Is exercise as effective as treatments for depression and anxiety?


FOR THOSE in the doldrums, few things are more tiresome than being told to exercise. But unwelcome advice is not necessarily wrong. Study after study has found that exercise boosts mood and reduces anxiety. Two large analyses published earlier this year go further, suggesting it works about as well as therapy or antidepressants.

FOR THOSE in the doldrums, few things are more tiresome than being told to exercise. (Economist)
FOR THOSE in the doldrums, few things are more tiresome than being told to exercise. (Economist)

The first, published in January by researchers based across Britain and Ireland, took the form of a Cochrane review—a well-regarded meta-analysis of health-care research. It pooled the results of 69 randomised-controlled trials (RCTs) conducted to measure the effects of exercise on depression. The second paper, published in February in the British Journal of Sports Medicine, was a so-called meta-meta-analysis. It drew on more than 1,000 trials involving nearly 80,000 participants. Both concluded that exercise reduces symptoms of depression and anxiety by roughly as much as conventional treatments.

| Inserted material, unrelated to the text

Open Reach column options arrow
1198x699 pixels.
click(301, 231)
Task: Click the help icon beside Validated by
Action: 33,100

There are important caveats. Meta-analyses are only as good as the studies they include, and exercise trials are prone to being skewed. For one thing, participants cannot be blinded—they know if they are doing kettlebell swings or not—which makes their self-reported mood vulnerable to any favourable expectations they might have. For this and other reasons, the Cochrane review judged all the studies it included to be at “high risk” of bias.

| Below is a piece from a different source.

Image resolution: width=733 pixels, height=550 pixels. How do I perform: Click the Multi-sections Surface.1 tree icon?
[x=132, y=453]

What’s more, the meta-meta-analysis did not include any studies that tested exercise against other interventions. The findings from the exercise trials were, instead, compared against those from separate trials of antidepressants or therapy. But unlike exercise studies, RCTs of antidepressants are typically well blinded and have strong placebo effects, making it harder for them to achieve similarly impressive results. “I don’t think it’s a fair comparison,” says Jonathan Roiser, a professor of neuroscience at University College London.

All the same, most researchers are confident that exercise helps improve mood. Aerobic workouts, such as running, walking or cycling, seem to be particularly beneficial across the board. For depression, group-based or supervised exercise is more effective than sweating alone, and the benefits of exercise accrue over several months. For anxiety, the best results seem to come from lower-intensity activity.

Why exercise works is less clear. The popular idea that exercise generates a “high” by causing the release of endorphins, a form of opioid, has little scientific support. A study published in 2021 found that blocking runners’ opioid receptors reduced neither the euphoria they reported after a session nor the drop in anxiety. Researchers instead think that endocannabinoids—chemicals produced by the body and brain that activate the same receptors as the active molecules in cannabis—might be responsible for these short-term boosts.

Other pathways are also being triggered. Exercise seems to reduce inflammation and improve brain plasticity, as well as increasing the transmission of dopamine in the brain. Dopamine is involved in the process of weighing effort against reward and so increasing transmission may help reverse the loss of motivation associated with depression.

There are purely psychological benefits, too: exercise can provide people with a sense of achievement, agency and eventually mastery, all of which are known to lift mood. Plenty of reasons, then, to work up a sweat.